### Required work
Please read the page excerpt on the Ukrainian National Council below and say whether each statement agrees with it, answering yes or no and quoting the exact words of the excerpt that decide it. (a) The Ukrainian National Council had 150 members. (b) Dmytro Vitovsky was the secretary of internal affairs. (c) About 14% of the identified council members were lawyers.

======== Page excerpt ========

From 22 to 25 November elections took place in Ukrainian-controlled territory for the 150-member Ukrainian National Council that was to serve as the legislative body. Yevhen Petrushevych, the chairman of the Council and a former member of the Austro-Hungarian parliament, automatically became the Republic's president. Subordinated to him was the State Secretariat, whose members included Kost Levytsky (president of the secretariat and the Republic's minister of finance), Dmytro Vitovsky (head of the armed forces), Lonhyn Tsehelsky (secretary of internal affairs), and Oleksander Barvinsky (secretary of education and religious affairs), among others. The country essentially had a two-party political system, dominated by the Ukrainian National Democrats and by its smaller rival, the Ukrainian Radical Party. The ruling National Democrats gave some of their seats to minor parties in order to ensure that the government represented a broad national coalition. In terms of the Ukrainian National Council's social background, 57.1% of its members came from priestly families, 23.8% from peasant households, 4.8% from urban backgrounds, and 2.4% from the petty nobility. In terms of the identified council members' vocational background, approximately 30% were lawyers, 22% were teachers, 14% were farmers, 13% were priests, and 5% were civil servants. Approximately 28% had Ph.D.'s, mostly in law.

======== The data ========

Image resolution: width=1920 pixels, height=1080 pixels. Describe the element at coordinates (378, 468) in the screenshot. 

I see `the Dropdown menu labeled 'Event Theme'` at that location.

========

### Written reply
(a) Yes: "the 150-member Ukrainian National Council"
(b) No: "Dmytro Vitovsky (head of the armed forces), Lonhyn Tsehelsky (secretary of internal affairs)"
(c) No: "approximately 30% were lawyers"